Assignment. Once you reach the line that holds "The width and" in the listing below, output it and every line after it through the line that holds "the book icon", word for word.

Data extract.
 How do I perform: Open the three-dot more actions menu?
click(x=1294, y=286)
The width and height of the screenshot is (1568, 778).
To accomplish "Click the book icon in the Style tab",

* * *

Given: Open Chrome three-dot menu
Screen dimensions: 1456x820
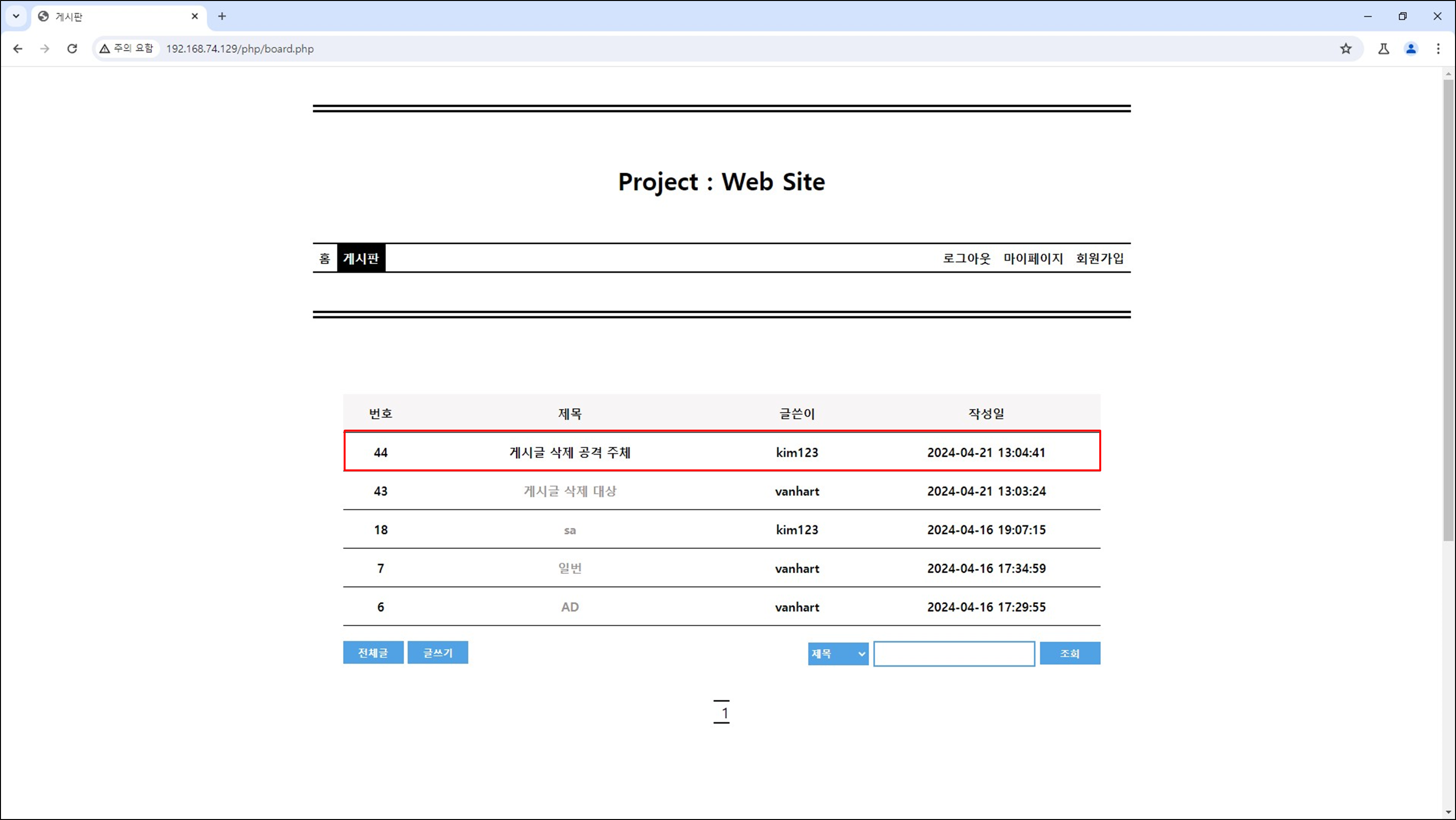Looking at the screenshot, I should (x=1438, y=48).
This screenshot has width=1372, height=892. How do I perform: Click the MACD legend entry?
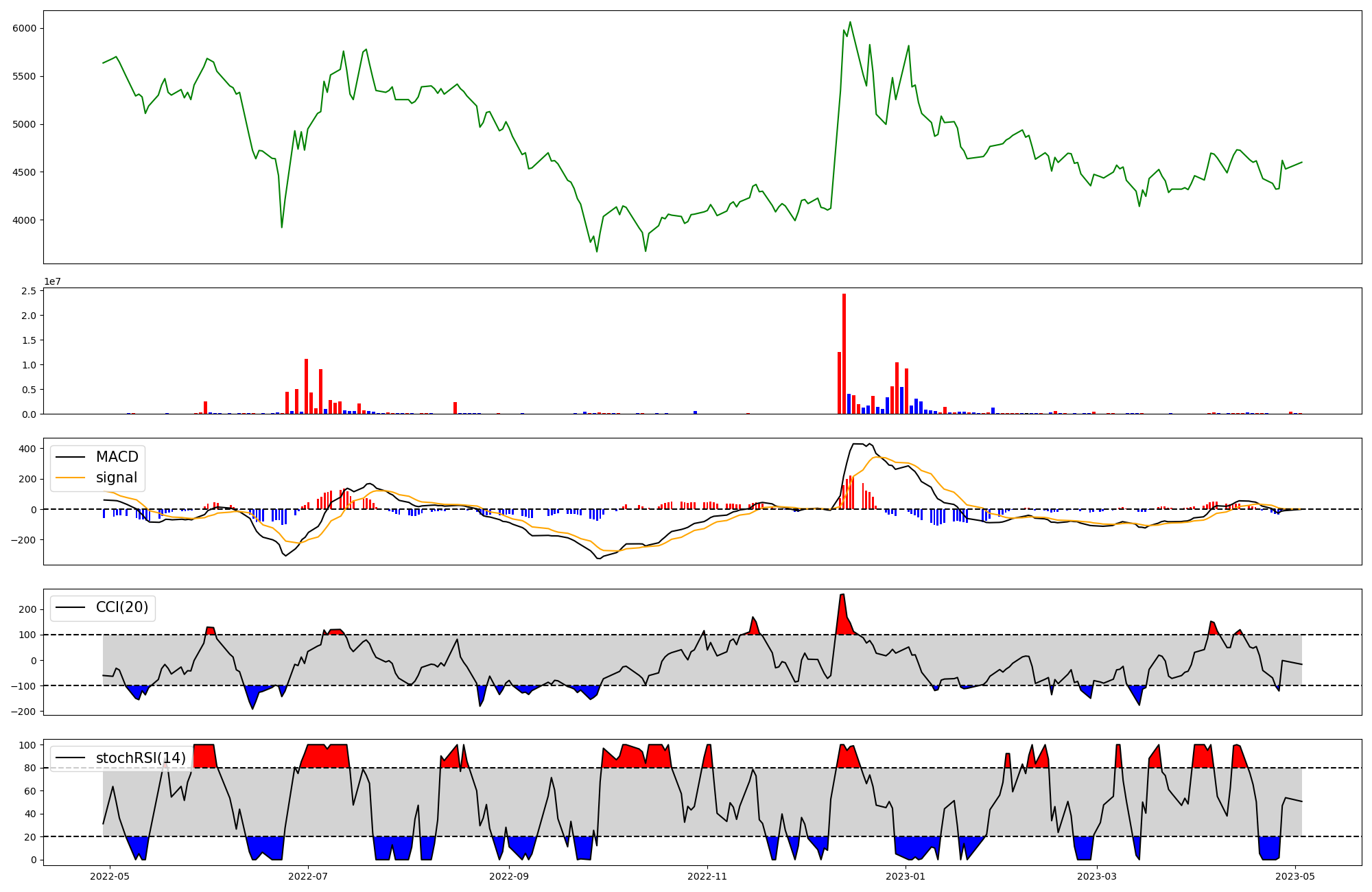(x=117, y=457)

==

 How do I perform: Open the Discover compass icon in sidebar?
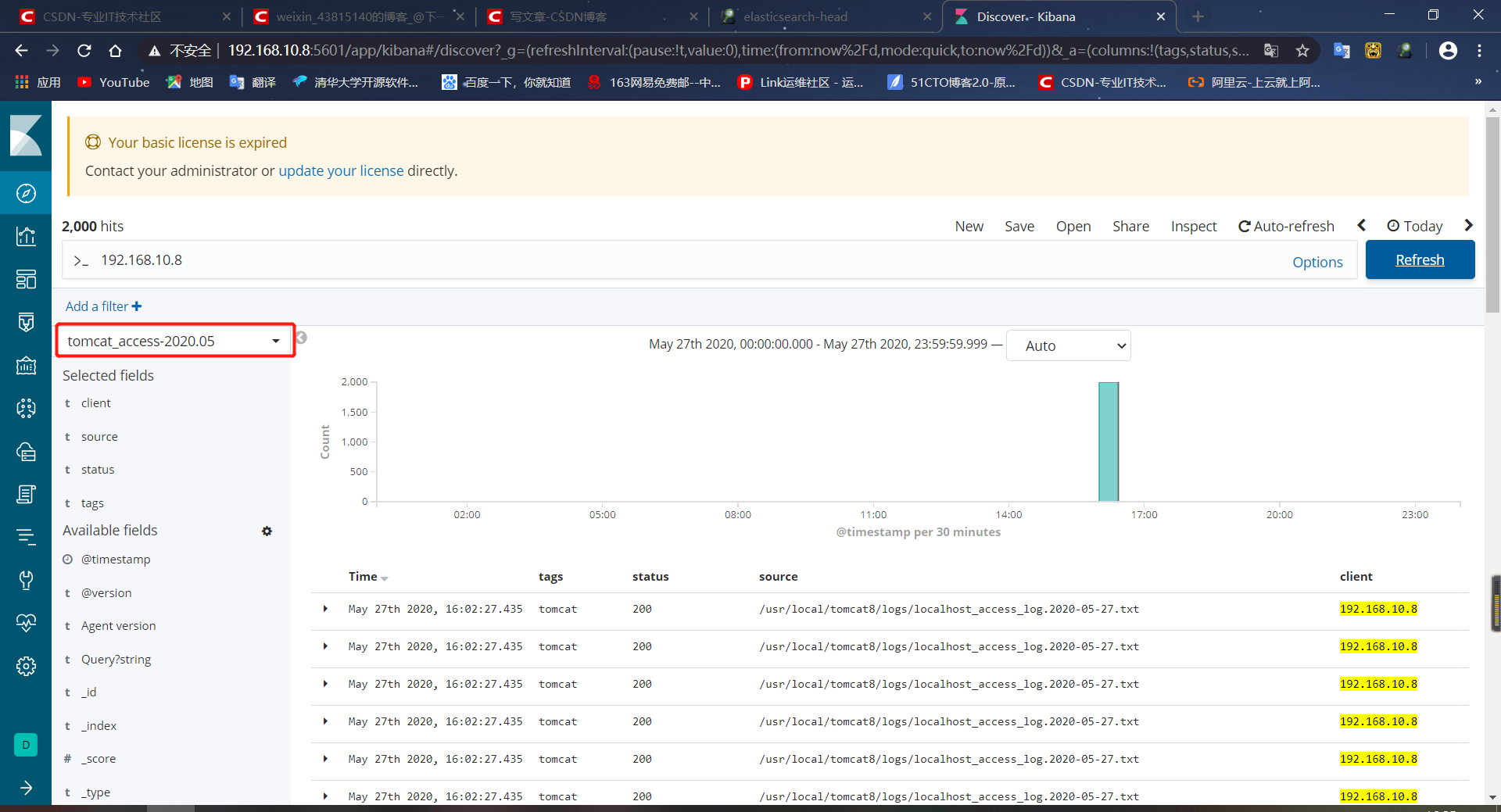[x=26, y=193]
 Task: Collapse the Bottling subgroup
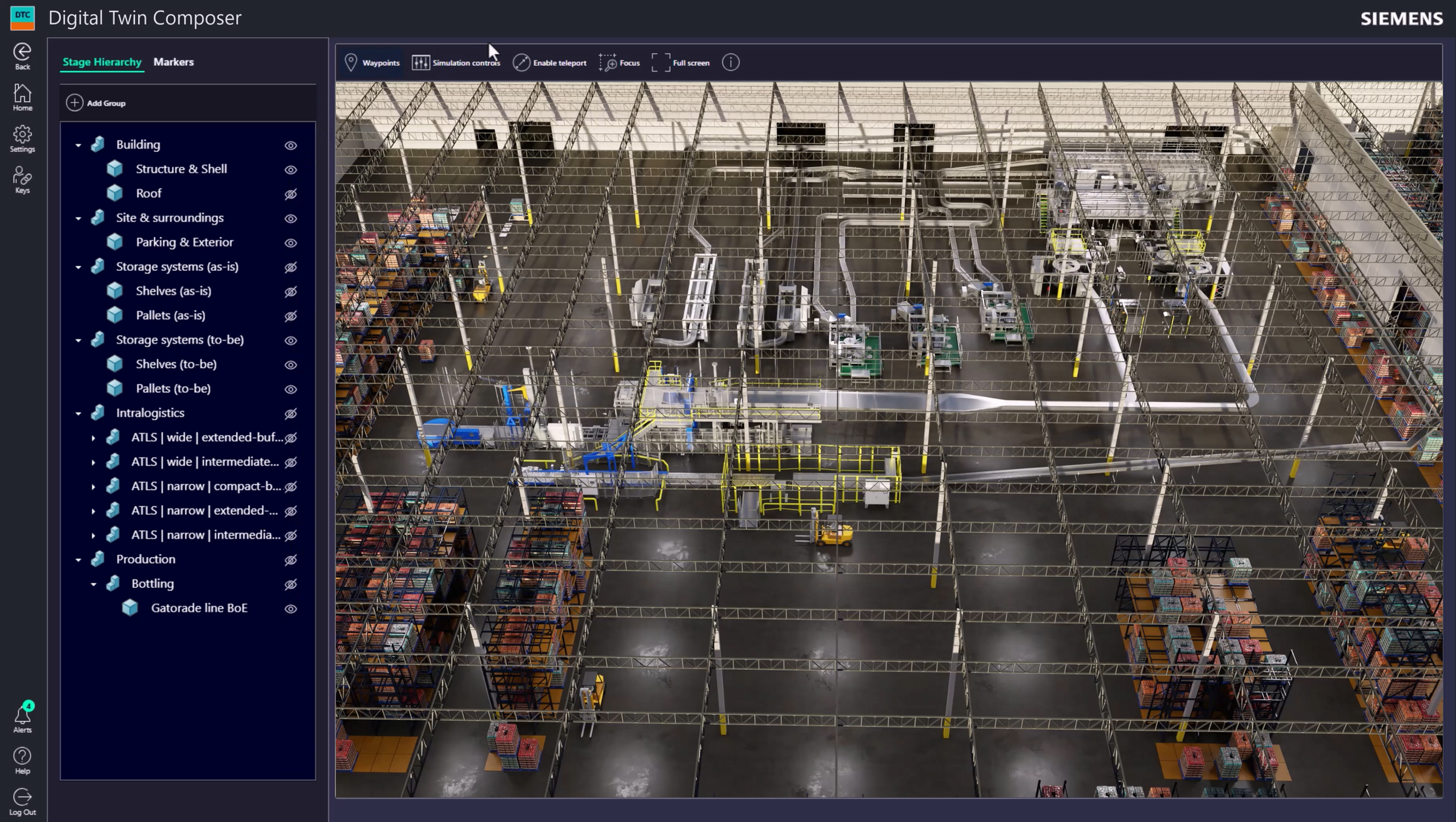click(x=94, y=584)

Task result.
The width and height of the screenshot is (1568, 778).
To accomplish "Click the book icon in the Style tab",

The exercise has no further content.